Lorsque Vaudoyer quitta le cabaret du Grand-I-Vert pour consulter l’ancien maire, il était environ quatre heures. A cette heure, Rigou dînait.

En trouvant la porte bâtarde fermée, Vaudoyer regarda pardessus les rideaux en criant : — Monsieur Rigou, c’est moi, Vaudoyer….

Jean sortit par la porte cochère et fit entrer Vaudoyer un instant après, en lui disant : — Viens au jardin, monsieur a du monde.

Ce monde était Sibilet, qui, sous prétexte de s’entendre relativement à la signification du jugement que venait de faire Brunet, s’entretenait avec Rigou de tout autre chose. Il avait trouvé l’usurier achevant son dessert.

Sur une table carrée, éblouissante de linge, car, peu soucieux de la peine de sa femme et d’Annette, Rigou voulait du linge blanc tous les jours, le régisseur vit apporter une jatte de fraises, des abricots, des pêches, des cerises, des amandes, tous les fruits de la saison à profusion, servis dans des assiettes de porcelaine blanche, et sur des feuilles de vigne, presqu’aussi coquettement qu’aux Aigues.

En voyant Sibilet, Rigou lui dit de pousser les verroux aux portes battantes intérieures qui se trouvaient adaptées à chaque porte, autant pour garantir du froid que pour étouffer les sons, et il lui demanda quelle affaire si pressante l’obligeait à venir le voir en plein jour, tandis qu’il pouvait conférer si sûrement la nuit.

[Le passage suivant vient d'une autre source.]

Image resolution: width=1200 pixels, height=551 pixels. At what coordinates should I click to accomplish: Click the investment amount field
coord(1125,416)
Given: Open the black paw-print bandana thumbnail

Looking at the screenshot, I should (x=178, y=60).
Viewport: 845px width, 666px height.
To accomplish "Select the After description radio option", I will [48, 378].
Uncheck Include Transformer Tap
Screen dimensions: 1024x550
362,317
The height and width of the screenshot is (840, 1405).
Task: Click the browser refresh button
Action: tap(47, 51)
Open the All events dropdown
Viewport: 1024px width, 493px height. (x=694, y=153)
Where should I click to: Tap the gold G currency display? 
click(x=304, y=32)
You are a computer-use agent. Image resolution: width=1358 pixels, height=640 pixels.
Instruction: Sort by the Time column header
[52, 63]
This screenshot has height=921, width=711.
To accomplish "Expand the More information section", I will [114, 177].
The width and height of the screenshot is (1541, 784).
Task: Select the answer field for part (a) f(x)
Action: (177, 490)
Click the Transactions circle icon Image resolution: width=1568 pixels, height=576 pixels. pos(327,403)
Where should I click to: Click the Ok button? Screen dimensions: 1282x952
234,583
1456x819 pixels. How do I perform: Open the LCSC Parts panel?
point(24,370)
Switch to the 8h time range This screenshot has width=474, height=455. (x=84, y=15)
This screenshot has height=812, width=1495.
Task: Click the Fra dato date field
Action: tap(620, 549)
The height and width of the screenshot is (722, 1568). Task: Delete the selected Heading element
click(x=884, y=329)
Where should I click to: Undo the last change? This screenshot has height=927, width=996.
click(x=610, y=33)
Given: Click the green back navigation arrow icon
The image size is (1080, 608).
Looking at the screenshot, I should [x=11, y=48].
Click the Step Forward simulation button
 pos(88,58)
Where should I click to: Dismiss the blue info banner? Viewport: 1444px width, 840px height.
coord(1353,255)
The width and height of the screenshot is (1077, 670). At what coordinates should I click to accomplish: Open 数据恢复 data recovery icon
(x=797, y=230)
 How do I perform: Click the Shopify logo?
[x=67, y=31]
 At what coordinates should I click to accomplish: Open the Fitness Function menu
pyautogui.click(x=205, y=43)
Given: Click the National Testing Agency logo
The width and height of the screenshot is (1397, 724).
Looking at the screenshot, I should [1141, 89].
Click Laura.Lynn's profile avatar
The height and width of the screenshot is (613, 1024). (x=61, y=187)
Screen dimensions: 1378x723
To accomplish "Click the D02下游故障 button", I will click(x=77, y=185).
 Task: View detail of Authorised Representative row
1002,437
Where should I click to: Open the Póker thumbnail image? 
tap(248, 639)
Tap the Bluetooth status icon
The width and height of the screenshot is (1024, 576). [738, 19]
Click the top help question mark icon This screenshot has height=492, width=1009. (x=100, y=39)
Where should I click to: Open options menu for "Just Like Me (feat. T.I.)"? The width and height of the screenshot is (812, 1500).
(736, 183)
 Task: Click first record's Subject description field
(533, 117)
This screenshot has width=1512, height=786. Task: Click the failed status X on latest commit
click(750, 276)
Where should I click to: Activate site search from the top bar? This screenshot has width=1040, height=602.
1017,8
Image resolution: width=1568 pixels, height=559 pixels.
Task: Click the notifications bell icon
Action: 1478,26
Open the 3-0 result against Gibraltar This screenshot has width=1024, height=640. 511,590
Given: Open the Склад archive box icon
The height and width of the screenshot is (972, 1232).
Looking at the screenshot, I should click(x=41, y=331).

— C’est que le Tapissier a parlé d’aller à Paris y voir le garde-des-sceaux, il est capable de vous faire bien du mal, de demander le déplacement de votre gendre, des juges de La-Ville-aux-Fayes, et du président surtout, quand il lira le jugement qu’on vient de rendre en votre faveur. Il se cabre, il est fin, il a dans l’abbé Brossette un conseil capable de jouter avec vous et avec Gaubertin. Les prêtres sont puissants. Monseigneur l’évêque aime bien l’abbé Brossette. Madame la comtesse a parlé d’aller voir son cousin le préfet, le comte de Castéran, à propos de Nicolas. Michaud commence à lire couramment dans notre jeu…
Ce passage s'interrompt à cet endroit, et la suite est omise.